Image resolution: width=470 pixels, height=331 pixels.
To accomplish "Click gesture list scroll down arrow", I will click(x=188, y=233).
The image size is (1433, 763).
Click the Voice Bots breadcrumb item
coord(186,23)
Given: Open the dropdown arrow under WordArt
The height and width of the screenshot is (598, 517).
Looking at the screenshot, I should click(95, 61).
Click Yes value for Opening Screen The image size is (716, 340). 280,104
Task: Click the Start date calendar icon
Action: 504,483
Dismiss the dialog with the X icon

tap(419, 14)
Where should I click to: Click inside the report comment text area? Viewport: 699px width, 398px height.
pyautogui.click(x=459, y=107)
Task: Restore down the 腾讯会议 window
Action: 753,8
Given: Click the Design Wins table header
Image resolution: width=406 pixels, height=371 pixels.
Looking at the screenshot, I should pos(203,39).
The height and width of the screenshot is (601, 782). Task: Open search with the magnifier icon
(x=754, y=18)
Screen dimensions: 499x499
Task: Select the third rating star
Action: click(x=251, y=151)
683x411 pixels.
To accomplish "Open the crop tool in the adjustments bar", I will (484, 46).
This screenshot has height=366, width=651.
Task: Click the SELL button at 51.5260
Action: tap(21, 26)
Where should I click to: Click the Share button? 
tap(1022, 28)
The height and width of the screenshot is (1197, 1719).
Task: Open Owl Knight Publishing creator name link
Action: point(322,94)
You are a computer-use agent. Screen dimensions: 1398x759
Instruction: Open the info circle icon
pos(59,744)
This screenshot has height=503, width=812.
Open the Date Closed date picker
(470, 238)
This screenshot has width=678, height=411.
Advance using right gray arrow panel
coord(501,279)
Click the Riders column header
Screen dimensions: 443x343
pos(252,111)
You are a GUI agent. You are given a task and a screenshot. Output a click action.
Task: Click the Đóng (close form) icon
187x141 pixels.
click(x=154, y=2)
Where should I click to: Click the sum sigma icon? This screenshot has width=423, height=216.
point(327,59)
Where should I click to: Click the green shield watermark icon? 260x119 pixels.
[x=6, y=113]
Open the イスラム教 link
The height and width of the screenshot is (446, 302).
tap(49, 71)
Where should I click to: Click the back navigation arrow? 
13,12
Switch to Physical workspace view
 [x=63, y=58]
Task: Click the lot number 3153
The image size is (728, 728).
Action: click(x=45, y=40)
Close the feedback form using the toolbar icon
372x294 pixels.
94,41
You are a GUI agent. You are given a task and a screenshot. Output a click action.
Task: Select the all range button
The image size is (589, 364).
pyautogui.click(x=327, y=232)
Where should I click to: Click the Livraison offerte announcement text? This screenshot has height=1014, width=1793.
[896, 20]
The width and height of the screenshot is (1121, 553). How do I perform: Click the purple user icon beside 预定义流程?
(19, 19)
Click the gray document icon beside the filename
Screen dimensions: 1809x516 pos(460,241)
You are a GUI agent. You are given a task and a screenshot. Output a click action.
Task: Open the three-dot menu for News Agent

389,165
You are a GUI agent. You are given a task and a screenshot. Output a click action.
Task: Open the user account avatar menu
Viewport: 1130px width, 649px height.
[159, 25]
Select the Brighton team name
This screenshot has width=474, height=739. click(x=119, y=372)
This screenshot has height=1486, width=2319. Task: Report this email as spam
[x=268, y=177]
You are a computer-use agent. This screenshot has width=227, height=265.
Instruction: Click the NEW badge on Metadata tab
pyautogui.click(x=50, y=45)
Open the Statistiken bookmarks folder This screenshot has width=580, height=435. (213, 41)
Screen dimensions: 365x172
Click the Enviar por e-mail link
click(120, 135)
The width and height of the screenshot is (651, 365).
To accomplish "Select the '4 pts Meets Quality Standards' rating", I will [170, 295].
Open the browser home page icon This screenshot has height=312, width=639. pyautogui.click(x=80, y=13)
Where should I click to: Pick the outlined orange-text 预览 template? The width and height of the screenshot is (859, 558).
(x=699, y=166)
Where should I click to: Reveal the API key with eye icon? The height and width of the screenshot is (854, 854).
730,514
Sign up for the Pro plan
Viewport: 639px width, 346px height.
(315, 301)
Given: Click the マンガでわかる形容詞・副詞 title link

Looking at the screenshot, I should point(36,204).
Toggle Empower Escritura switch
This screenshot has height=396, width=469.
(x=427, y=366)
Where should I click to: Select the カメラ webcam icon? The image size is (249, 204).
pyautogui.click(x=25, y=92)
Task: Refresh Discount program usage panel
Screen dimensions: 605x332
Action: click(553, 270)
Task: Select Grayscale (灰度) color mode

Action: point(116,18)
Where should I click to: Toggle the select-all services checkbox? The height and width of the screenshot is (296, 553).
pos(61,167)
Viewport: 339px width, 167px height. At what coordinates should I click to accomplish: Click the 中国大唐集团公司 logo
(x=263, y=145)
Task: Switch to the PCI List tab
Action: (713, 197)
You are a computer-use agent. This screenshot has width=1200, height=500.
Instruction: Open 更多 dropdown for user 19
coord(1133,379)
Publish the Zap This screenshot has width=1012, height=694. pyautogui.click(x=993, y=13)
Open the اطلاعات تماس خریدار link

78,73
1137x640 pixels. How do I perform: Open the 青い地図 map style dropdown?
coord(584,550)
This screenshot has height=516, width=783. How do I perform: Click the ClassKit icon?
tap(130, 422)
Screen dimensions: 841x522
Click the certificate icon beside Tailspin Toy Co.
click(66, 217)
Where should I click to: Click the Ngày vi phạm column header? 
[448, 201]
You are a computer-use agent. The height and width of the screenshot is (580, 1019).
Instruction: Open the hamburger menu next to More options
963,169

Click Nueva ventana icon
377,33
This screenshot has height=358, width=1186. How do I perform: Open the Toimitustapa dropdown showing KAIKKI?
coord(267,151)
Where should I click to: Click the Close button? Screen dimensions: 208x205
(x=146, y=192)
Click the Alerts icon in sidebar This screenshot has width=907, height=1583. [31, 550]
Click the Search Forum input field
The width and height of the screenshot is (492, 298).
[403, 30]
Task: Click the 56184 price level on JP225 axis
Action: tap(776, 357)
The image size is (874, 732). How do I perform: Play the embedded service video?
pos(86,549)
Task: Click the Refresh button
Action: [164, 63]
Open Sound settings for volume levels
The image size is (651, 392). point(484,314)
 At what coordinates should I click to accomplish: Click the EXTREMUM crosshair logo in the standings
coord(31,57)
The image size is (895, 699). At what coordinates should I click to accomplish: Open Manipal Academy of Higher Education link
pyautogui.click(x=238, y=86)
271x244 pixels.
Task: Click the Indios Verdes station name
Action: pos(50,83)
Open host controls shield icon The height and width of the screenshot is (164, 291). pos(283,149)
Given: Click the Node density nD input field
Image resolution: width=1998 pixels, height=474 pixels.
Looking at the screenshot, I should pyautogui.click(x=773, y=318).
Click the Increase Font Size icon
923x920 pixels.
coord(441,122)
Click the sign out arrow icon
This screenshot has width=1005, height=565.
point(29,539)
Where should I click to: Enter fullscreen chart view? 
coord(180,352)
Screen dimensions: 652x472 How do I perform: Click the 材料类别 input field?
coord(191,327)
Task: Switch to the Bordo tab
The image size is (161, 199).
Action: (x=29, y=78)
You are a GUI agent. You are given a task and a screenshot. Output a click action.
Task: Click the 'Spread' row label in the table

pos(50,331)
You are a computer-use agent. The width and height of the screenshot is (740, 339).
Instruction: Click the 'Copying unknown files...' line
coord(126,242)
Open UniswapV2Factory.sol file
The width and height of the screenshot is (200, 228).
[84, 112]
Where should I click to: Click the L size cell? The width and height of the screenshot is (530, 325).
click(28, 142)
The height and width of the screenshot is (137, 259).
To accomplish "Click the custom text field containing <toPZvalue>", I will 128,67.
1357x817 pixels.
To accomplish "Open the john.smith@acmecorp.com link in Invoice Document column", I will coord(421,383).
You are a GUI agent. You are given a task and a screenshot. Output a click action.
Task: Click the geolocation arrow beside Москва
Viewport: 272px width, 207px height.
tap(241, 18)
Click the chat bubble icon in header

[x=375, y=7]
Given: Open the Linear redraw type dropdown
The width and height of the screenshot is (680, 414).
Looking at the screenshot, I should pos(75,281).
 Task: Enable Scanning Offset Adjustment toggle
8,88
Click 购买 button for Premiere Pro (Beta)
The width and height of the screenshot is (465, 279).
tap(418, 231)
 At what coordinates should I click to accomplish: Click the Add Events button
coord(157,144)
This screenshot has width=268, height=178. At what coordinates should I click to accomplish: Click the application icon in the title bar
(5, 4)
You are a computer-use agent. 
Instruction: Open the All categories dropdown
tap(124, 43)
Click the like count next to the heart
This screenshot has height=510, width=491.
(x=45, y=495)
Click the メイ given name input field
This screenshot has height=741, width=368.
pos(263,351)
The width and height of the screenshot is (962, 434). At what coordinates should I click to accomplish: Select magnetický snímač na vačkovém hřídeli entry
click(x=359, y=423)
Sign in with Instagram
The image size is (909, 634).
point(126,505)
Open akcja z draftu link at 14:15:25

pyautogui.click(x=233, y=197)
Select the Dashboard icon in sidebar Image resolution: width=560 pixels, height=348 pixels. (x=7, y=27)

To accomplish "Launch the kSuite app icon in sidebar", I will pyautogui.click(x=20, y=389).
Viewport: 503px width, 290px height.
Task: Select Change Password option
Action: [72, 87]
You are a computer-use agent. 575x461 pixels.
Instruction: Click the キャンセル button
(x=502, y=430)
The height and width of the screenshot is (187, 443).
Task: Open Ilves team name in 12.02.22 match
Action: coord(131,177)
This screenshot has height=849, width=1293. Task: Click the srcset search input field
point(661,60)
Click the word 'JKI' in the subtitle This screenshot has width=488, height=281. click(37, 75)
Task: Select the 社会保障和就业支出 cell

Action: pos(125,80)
---*---
Look at the material above and copy, word for word, its lines from the first through the one containing "This screenshot has height=503, width=812.".

Image resolution: width=470 pixels, height=331 pixels.
To accomplish "Click gesture list scroll down arrow", I will click(x=188, y=233).
The image size is (1433, 763).
Click the Voice Bots breadcrumb item
coord(186,23)
Given: Open the dropdown arrow under WordArt
The height and width of the screenshot is (598, 517).
Looking at the screenshot, I should click(95, 61).
Click Yes value for Opening Screen The image size is (716, 340). 280,104
Task: Click the Start date calendar icon
Action: 504,483
Dismiss the dialog with the X icon

tap(419, 14)
Where should I click to: Click inside the report comment text area? Viewport: 699px width, 398px height.
pyautogui.click(x=459, y=107)
Task: Restore down the 腾讯会议 window
Action: 753,8
Given: Click the Design Wins table header
Image resolution: width=406 pixels, height=371 pixels.
Looking at the screenshot, I should pos(203,39).
The height and width of the screenshot is (601, 782). Task: Open search with the magnifier icon
(x=754, y=18)
Screen dimensions: 499x499
Task: Select the third rating star
Action: click(x=251, y=151)
683x411 pixels.
To accomplish "Open the crop tool in the adjustments bar", I will (484, 46).
This screenshot has height=366, width=651.
Task: Click the SELL button at 51.5260
Action: tap(21, 26)
Where should I click to: Click the Share button? 
tap(1022, 28)
The height and width of the screenshot is (1197, 1719).
Task: Open Owl Knight Publishing creator name link
Action: point(322,94)
You are a computer-use agent. Screen dimensions: 1398x759
Instruction: Open the info circle icon
pos(59,744)
This screenshot has height=503, width=812.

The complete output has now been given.